The aluminum giants Alcoa Inc. and Novelis Inc. have spent time convincing Detroit automakers’ that aluminum is the way to go when it comes to building lighter vehicles. These companies are finally reaping the benefits of that long campaign, as Ford Motor Co. will launch its new aluminum-bodied F-150 truck. A handful of rivals are making their way into an industry that could be worth $10 billion in a decade. Since Ford unveiled the truck’s new design, Constellium NV has announced plans to build a U.S. body sheet plant while Aleris Corp. and Wise Metals Group are considering a foray into the burgeoning U.S. sheet market.
Novelis and Alcoa are not afraid of the competition since it will be several years before rivals start production. The demand may grow by 40 percent over the next decade. The rapid shift into automotive sheet shows how quickly a hard-fought innovation can spill over and benefit the competition.

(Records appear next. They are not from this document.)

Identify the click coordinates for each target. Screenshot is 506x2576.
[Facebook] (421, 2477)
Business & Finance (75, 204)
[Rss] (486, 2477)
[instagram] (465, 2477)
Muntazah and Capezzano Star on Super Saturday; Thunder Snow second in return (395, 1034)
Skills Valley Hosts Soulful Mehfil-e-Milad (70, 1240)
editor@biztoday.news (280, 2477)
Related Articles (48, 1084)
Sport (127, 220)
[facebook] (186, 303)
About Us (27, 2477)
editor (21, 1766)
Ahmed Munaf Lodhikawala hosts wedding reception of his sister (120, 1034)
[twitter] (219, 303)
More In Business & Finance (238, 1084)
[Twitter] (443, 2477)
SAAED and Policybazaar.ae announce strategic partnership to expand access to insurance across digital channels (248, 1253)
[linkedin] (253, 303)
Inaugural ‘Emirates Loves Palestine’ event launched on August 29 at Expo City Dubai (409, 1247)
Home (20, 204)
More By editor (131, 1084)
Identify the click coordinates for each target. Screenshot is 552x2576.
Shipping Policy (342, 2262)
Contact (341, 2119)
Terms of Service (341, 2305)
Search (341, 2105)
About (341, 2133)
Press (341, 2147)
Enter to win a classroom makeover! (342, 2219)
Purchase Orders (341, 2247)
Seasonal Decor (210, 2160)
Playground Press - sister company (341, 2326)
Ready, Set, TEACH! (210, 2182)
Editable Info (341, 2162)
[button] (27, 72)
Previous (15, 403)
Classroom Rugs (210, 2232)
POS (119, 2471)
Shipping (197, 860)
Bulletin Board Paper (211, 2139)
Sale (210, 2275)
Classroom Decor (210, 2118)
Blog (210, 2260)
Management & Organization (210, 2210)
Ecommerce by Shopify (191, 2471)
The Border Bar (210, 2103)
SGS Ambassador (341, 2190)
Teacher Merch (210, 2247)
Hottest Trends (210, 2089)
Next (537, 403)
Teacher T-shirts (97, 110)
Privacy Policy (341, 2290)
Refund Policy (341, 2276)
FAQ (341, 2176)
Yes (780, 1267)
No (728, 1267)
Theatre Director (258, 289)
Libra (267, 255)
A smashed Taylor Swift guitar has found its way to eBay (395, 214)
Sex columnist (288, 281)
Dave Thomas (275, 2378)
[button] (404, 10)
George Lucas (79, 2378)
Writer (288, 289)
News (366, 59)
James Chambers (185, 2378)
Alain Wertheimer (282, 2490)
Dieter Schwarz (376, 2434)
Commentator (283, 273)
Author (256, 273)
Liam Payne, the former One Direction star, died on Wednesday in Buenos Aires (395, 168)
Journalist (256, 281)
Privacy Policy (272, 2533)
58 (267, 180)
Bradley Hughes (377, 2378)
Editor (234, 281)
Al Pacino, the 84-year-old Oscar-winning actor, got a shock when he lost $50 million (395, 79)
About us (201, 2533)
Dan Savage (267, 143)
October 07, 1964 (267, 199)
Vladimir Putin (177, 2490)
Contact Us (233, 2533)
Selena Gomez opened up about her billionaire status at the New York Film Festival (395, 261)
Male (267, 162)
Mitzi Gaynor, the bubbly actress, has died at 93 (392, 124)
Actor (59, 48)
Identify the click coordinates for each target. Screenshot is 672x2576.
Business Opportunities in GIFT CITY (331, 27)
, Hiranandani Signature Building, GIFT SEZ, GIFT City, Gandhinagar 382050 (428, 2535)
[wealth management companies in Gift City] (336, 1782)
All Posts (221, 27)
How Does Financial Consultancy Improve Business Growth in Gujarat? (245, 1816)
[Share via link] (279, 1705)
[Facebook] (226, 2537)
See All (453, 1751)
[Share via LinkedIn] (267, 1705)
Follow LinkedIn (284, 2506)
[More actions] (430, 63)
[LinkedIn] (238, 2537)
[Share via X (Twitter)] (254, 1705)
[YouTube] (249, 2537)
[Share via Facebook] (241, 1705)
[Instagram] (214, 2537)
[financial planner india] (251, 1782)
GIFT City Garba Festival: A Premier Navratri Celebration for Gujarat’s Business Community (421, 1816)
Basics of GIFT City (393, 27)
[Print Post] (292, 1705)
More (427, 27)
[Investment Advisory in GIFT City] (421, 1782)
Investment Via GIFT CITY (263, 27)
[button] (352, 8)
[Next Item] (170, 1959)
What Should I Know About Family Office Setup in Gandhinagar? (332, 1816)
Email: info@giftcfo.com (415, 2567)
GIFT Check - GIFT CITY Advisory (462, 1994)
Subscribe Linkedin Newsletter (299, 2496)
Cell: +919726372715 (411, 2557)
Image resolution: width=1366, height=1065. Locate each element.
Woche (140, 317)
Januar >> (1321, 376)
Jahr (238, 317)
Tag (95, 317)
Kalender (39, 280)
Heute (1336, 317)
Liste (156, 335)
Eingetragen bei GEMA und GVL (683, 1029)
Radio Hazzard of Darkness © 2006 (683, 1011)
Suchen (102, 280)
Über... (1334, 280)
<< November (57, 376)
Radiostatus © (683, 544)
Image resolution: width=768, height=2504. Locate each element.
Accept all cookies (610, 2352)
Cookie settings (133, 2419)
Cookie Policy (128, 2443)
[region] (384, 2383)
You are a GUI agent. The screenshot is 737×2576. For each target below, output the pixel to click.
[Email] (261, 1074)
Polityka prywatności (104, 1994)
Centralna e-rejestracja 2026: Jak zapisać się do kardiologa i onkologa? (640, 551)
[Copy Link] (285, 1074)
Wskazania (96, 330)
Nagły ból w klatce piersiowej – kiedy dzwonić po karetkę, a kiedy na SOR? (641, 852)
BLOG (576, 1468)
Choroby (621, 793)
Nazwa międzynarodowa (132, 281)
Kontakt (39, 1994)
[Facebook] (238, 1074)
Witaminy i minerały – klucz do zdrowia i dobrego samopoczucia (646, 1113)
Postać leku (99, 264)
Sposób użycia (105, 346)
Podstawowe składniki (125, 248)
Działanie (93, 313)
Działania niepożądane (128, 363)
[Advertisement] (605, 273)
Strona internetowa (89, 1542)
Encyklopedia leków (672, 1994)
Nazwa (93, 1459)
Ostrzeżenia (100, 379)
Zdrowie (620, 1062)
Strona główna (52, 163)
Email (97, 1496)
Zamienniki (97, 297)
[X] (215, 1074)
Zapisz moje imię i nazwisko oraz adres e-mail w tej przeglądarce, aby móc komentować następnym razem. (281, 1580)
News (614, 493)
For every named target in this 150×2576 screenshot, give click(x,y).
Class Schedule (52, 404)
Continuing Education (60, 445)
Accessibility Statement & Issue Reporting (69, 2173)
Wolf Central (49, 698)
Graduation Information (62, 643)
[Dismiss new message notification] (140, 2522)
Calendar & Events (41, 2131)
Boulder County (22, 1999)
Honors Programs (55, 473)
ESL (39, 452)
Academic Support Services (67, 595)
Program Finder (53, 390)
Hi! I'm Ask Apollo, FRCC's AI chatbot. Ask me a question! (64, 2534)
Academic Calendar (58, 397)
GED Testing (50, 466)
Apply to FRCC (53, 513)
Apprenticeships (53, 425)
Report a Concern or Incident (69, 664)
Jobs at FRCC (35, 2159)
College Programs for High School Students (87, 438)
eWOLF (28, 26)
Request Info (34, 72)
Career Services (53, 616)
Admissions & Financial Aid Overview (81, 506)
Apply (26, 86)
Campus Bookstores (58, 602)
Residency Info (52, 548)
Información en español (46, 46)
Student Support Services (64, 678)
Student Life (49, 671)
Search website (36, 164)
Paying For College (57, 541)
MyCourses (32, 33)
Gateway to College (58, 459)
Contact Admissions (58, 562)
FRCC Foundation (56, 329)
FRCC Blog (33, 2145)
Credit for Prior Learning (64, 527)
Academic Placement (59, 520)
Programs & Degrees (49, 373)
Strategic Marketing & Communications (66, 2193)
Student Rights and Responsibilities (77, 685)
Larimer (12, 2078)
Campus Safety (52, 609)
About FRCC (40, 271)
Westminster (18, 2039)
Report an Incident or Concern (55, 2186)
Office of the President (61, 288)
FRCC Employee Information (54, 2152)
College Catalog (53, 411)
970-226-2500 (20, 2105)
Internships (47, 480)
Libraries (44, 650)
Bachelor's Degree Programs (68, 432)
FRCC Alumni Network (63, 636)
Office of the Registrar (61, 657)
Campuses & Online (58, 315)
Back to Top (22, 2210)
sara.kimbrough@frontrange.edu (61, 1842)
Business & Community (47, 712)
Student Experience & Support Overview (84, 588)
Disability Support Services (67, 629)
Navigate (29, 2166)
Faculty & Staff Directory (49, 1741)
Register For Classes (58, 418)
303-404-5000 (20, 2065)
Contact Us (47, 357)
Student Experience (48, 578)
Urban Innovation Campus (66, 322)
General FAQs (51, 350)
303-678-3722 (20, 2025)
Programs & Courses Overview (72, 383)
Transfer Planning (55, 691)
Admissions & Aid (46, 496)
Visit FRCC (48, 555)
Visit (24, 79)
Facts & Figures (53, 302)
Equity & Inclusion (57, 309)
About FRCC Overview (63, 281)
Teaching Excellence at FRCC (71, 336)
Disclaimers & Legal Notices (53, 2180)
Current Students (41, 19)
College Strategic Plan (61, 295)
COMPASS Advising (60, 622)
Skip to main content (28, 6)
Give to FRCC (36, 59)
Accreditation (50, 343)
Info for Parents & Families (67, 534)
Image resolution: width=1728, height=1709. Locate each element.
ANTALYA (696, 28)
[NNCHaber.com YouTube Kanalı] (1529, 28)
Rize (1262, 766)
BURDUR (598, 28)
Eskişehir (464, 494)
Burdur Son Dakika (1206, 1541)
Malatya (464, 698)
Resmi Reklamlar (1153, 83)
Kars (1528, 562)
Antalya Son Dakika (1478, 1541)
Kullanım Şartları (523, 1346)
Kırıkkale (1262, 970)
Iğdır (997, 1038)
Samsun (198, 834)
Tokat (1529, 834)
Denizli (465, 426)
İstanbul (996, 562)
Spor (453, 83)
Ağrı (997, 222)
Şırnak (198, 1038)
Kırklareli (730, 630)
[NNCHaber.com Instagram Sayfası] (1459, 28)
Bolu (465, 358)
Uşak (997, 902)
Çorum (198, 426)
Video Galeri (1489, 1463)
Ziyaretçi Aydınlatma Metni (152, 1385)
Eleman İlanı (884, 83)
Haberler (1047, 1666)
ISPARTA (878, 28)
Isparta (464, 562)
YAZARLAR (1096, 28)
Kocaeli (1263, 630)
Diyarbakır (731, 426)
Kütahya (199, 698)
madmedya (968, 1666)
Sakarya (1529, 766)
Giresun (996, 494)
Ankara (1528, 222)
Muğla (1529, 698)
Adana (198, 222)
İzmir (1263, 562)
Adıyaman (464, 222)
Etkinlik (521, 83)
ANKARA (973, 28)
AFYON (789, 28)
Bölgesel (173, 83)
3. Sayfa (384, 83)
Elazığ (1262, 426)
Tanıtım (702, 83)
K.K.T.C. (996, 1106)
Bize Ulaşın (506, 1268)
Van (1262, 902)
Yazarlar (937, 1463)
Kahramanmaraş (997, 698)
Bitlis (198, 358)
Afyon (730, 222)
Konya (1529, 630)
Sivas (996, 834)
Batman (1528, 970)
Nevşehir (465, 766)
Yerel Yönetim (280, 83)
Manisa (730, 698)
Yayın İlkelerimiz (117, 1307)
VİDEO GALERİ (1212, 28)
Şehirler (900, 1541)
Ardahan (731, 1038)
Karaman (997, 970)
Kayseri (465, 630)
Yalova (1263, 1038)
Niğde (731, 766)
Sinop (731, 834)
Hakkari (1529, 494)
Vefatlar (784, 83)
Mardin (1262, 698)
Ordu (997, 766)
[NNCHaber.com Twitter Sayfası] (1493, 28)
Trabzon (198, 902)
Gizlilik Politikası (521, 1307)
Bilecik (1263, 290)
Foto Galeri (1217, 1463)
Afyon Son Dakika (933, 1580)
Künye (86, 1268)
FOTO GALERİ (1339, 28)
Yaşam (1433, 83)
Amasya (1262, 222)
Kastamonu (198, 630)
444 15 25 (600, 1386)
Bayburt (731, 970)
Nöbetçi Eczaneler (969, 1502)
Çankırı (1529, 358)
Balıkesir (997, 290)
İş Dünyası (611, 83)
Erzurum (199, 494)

For decades, aluminum has been used as a lighter alternative to steel in wheels, engines and the hoods of some models. Lighter vehicles can run on less fuel, stop and start more quickly and haul heavier loads. Audi and other premium carmakers have built aluminum bodies for years, but relatively high costs have capped aluminum use in the United States.
The biggest breakthrough came 15 years ago when Alcoa invented an invisible coating, called A951, which makes bonds between aluminum parts more durable and longer lasting. Automotive aluminum demand in North America is expected to rise 40 percent to 4.5 million tons by 2025, according to a study by Ducker Worldwide. At current aluminum prices, that is worth $10 billion and represents just under 10 percent of current global consumption.